Scientists at the Spanish National Cancer Research Center have found that certain viruses that infected the first multicellular organisms played an important role in the emergence of embryonic development. Research results published in the journal Science Advances.

It is known that the genetic material of endogenous retroviruses was integrated into the genomes of organisms, likely leading to the Cambrian explosion more than 500 million years ago, when there was a dramatic increase in biodiversity. Genetic sequences from ancient viruses make up at least 8-10 percent of the human genome, and until recently these remnants were considered junk DNA.
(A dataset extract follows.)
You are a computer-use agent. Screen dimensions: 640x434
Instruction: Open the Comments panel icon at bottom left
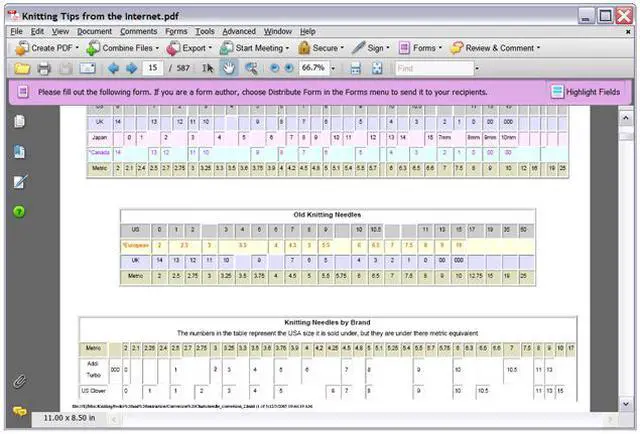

The new work showed that the endogenous retrovirus MERVL is involved in embryo development, especially at a certain stage of the transition from totipotency to pluripotency. The fragment embedded in the DNA is closely related to the operation of the URI gene, the removal of which blocks the formation of the embryo. If the URI does not work, then the cell remains in a state of totipotency, when it can give rise to any cell in the body. However, normal development requires a transition to pluripotency—the ability to transform only into cells of embryonic tissues.

During the totipotency phase, when there are only two cells in the oocyte, the expression of the viral MERVL-gag protein is at a high level. This protein binds to the URI and blocks its action. However, the level of the viral MERVL-gag protein gradually decreases and URI promotes the emergence of pluripotency. Both genetic factors are necessary for the transition to be smooth and stable.